I know you are not necesarily recomending high abdominal reps sitting on the floor, you are saying that ‘you need to do what needs to be done at a given time’ etc, I agree with that. But I just think there are better options than high rep sit ups, but don’t know for deffinate.

So what’s the point of using momentum??? What is this corssfit???

In high school, my younger bother did 1234 sit-ups and still holds the school record. He needed a pass from the PE teacher because it went into the next class session. 1234 sit-ups = more than 1 hour. My calculations are not way off.

Anyone have the guts to prove me wrong??? Didn’t think so.

TNT

[quote="“Goose232”]

I said it’s part of a fitness envelope, not the only aspect. Also, BJ or JR weren’t asked to chose between abs and running, they did both! Anyway, go with us for our indoor core circuit which has a repertoire of about 50 exercises (we don’t do them all), or our 300 abs with or without med ball performed after tempo, or the tempo runs with abs btw reps, you will see it’s really part of the fitness build up for us. Looking at the global picture, there are bridges btw those core exercises, the runnings, the throws, the jumps and the therapy, as well as pedagogical considerations.

You are talking about sit-ups. The thousands of reps came from many exercises. Your time is off.

[quote="“pierrejean,post:521,topic:40404”]

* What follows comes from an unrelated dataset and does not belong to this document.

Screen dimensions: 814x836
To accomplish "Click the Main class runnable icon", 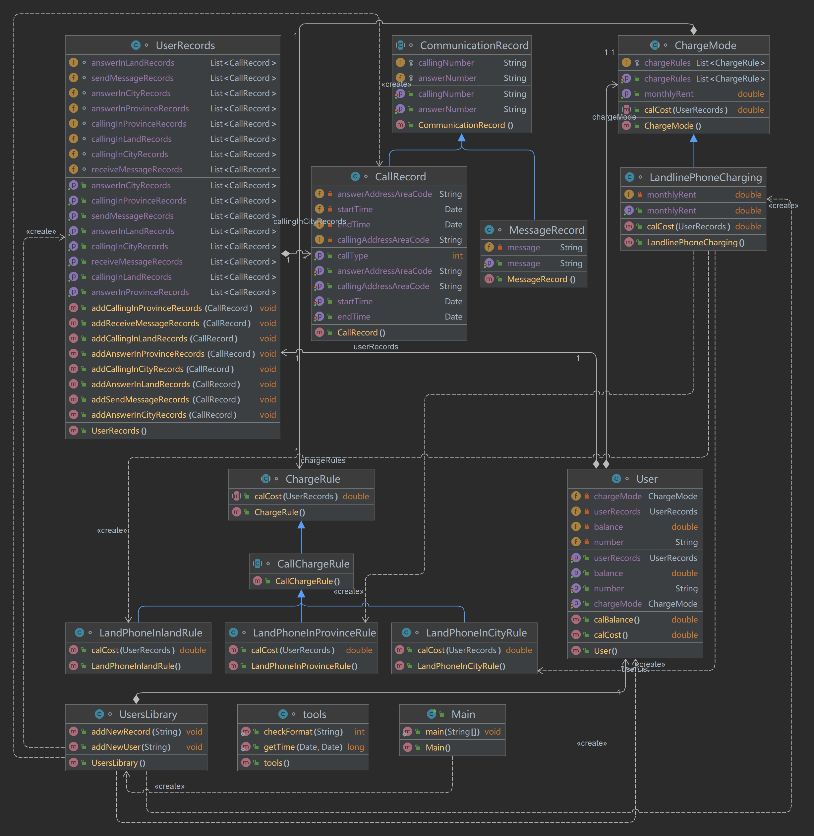I will click(432, 714).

My question is this, how important is it to perform high volume ab work if the athlete is sprinting-jumping-throwing-lifting? I find ab work to be extremely boring and usually slack on it a lot. Seems like even at the lower levels athletes are performing 1000-1500 reps of abs weekly.

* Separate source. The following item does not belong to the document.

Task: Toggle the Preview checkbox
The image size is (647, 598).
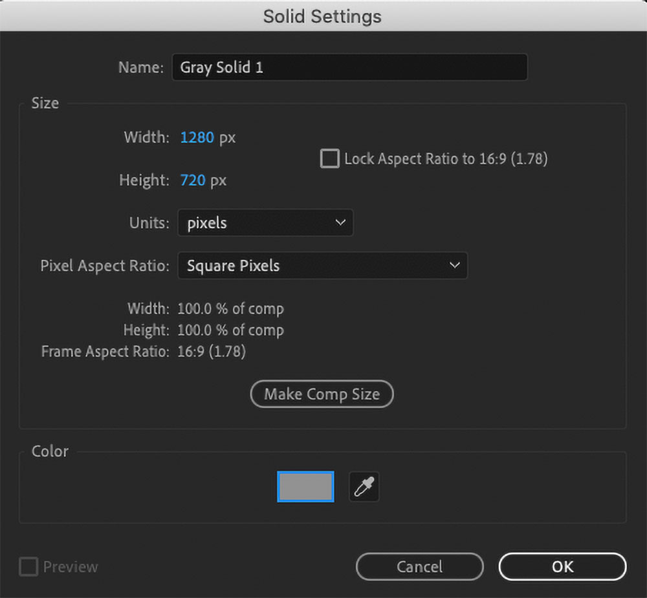Action: [x=28, y=567]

I don’t think there are many, if any, on this board that can do situps at 1/sec for anything over 100 situps. And I can’t see any valid reason to do 30 sets of 100 situps even if its spread out over the day. Its not close to being specific to sprinting and there are better ways to develop fitness that take a lot less time.

I did 1000 situps, 1000 push ups, and 1000 squats every night for 3 weeks straight…it pretty much took over my life. At the very best, I could knock out the push ups and squats in around 50 minutes by doing 20 of each on the minute every minute. The sit-ups, on the other hand, took FOREVER. The most I ever did continuously was 505 and that took 30 minutes nonstop. These exercises usually ended up taking hours upon hours because I broke it down into smaller chunks.

Were you a beast after those 3 weeks?

Doing it helped me regain some muscular development that I had lost from not lifting weights for over 6 months. I did end up losing weight though. I went from mid 190’s to 187. It made me look a lot more lean and defined and I was already very lean to begin with.

[quote="“Goose232”]

Sit ups equal jogging?

I once did 1000 sit ups in a row. It took me about 30 minutes.

we are not talking strictly about sit-ups.

I have to question if they were a true situp or a crunch, a terminology mix up maybe

they used a ton of exercises, not just sit-ups crunches but bicycle kicks, med ball work and plenty more. Many of the reps do not come all the way up like traditional sit-ups.